Es gib ein paar KritikerInnen, die Ihnen vorwerfen, dass Sie zu mächtig sind, weil Sie inzwischen drei Theater auf dem Kiez betreiben und dafür verantwortlich sind, dass der alte Kiez verschwindet. Ist dieser alte Kiez überhaupt erhaltenswert?
CL: Alle, die mir vorwerfen, ich würde dafür sorgen, dass es den alten Kiez nicht mehr gibt, denen stelle ich die Gegenfrage: Was möchtet ihr denn wiederhaben? Dann ist ganz schnell Stille. Als ich in den 80er Jahren hierher gekommen bin, da gab es jede Menge Peep-Shows, es gab Schiessereien. Hamburger sind hier kaum hergekommen. Tatsache aber ist, dass der Massentourismus, wie er beschrieben wird, nur freitags und samstags stattfindet. Von Sonntag bis Donnerstag gibt es eine Fläche auf dem Kiez, wo sich viele Menschen aufhalten und das ist der Spielbudenplatz. Das hat sich gegenüber früher fundamental geändert. Die Theater haben geöffnet und locken jetzt HamburgerInnen an. Die Auswärtigen kommen eher am Wochenende.

 

Was sind die positiven und was die negativen Entwicklungen auf dem Kiez?
CL: Positiv ist, dass die Musikkultur hier eine Heimat gefunden hat. Doch ich finde es bedauerlich, dass die gesamte Kino-Kultur vom Kiez verschwunden ist. Es gab noch in den 70er Jahren kleine Kinos, in denen heute Sex-Shops und andere Geschäfte beheimatet sind, wie Radiant, Oase, Aladin und einige mehr. Leider gibt es keinen Ersatz dafür. Problematisch sind die vielen Kioske. 50 Kioske für die Nahversorgung sind viel zu viel und es wird Zeit, dass der Verkauf von Alkohol ab 22 Uhr untersagt wird.
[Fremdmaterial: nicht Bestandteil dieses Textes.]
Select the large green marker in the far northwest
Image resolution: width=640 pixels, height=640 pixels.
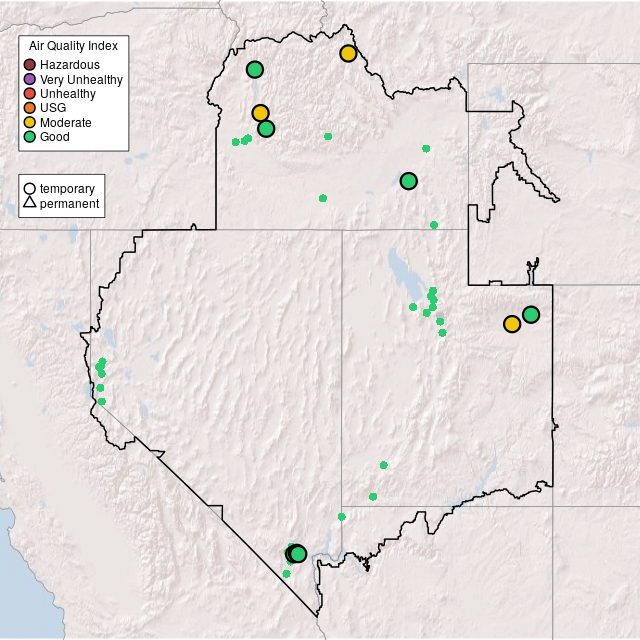[x=255, y=69]
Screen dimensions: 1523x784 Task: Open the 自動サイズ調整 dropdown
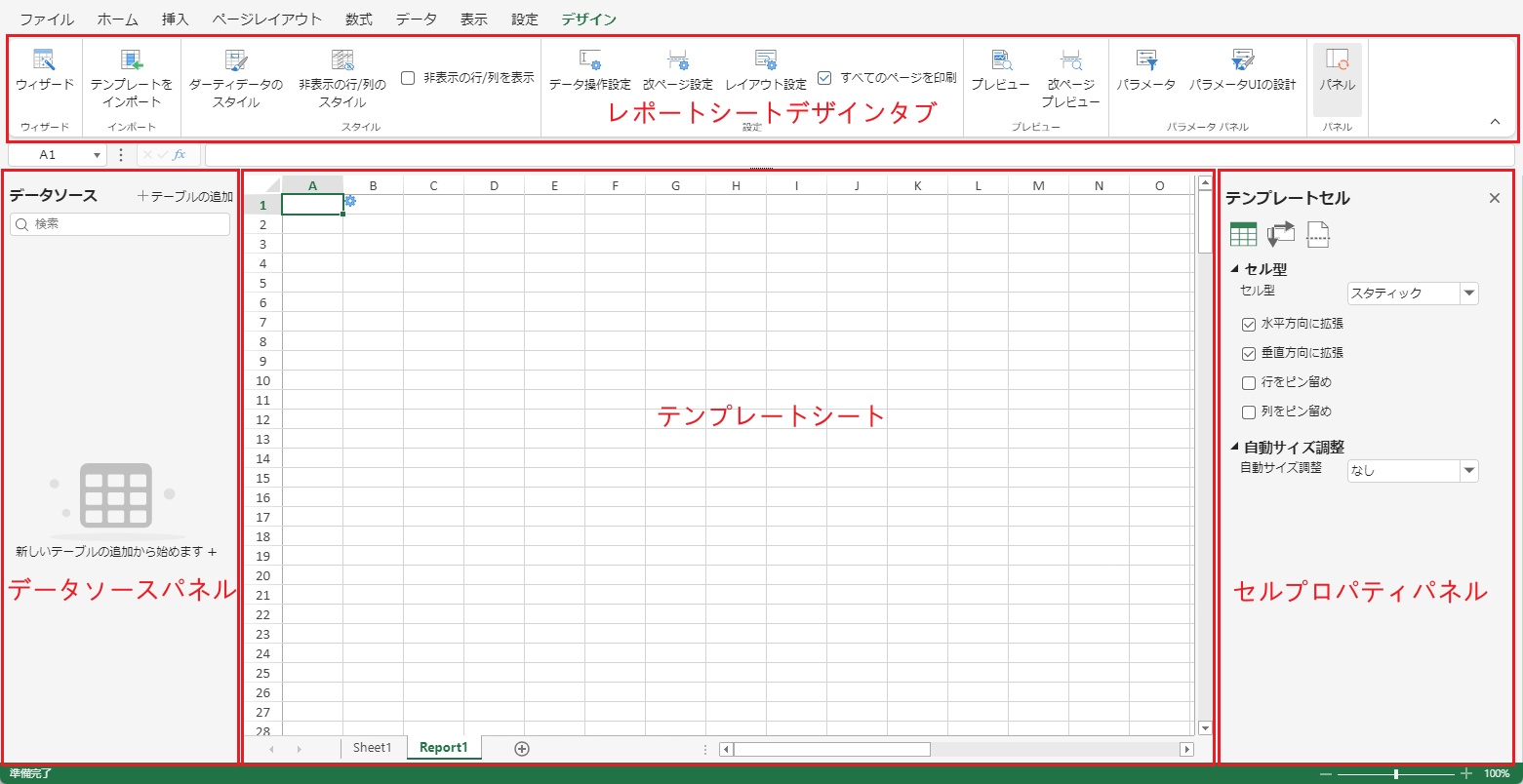point(1468,471)

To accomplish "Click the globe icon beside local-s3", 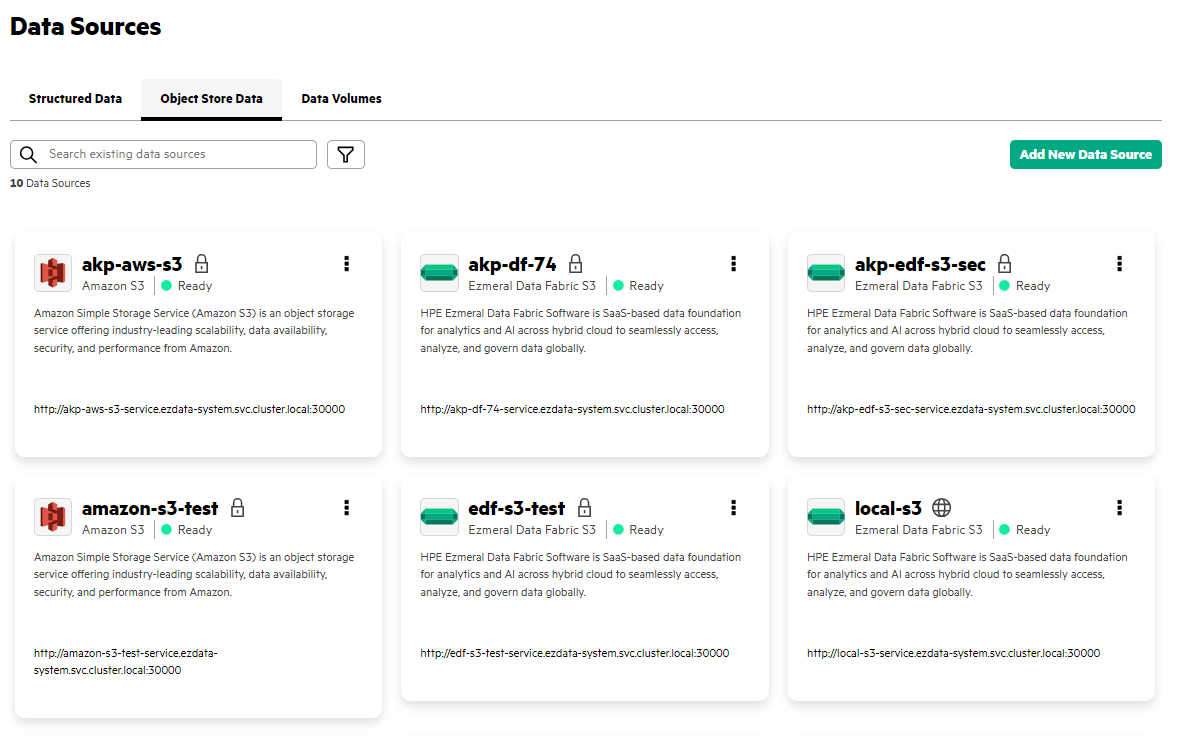I will 942,507.

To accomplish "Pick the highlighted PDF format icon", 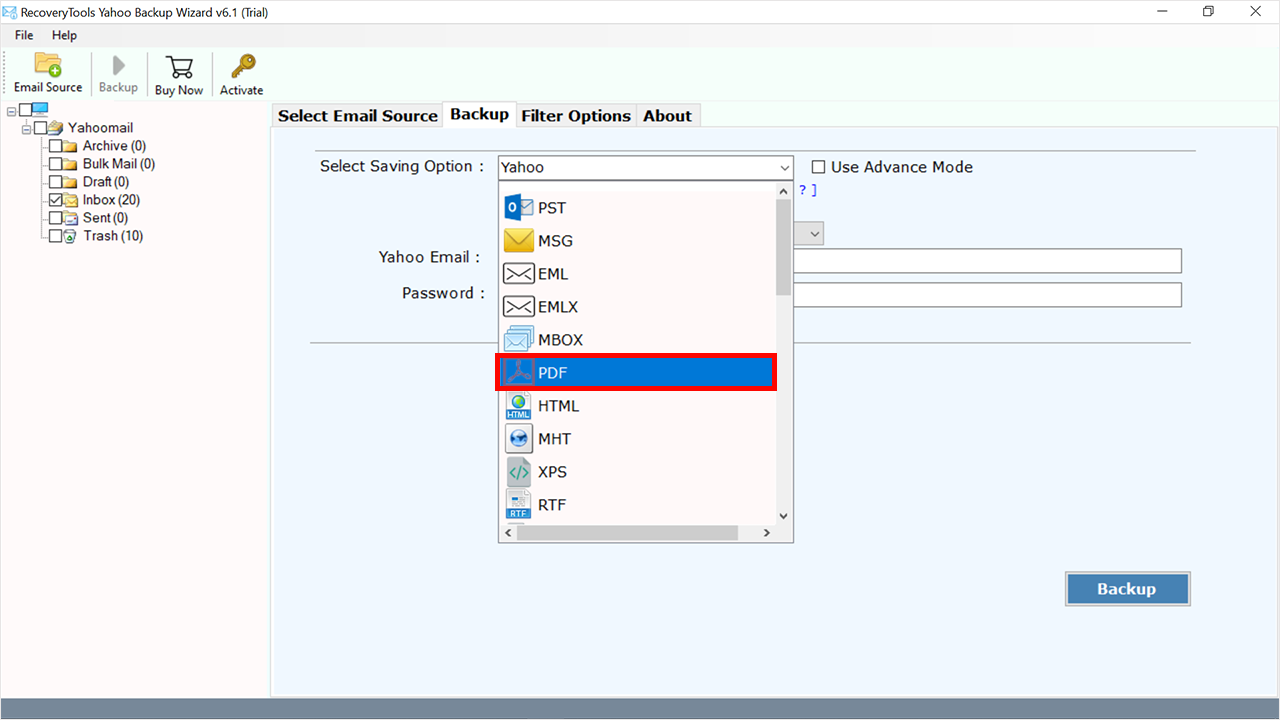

Es gibt viele positive Entwicklungen. Neue Lokalitäten haben sich angesiedelt. Das East Hotel ist dafür ein Beispiel. Es gibt mittwochs den Nachtmarkt auf dem Spielbudenplatz, donnerstags die Food Trucks. Auch die Last-Minute-Kasse für Theaterkarten "Quiddje", die vor ein paar Wochen auf dem Spielbudenplatz eröffnet worden ist, war lange überfällig. Es bewegt sich viel, es herrscht eine große Vielfalt, das tut dem Kiez ausgesprochen gut.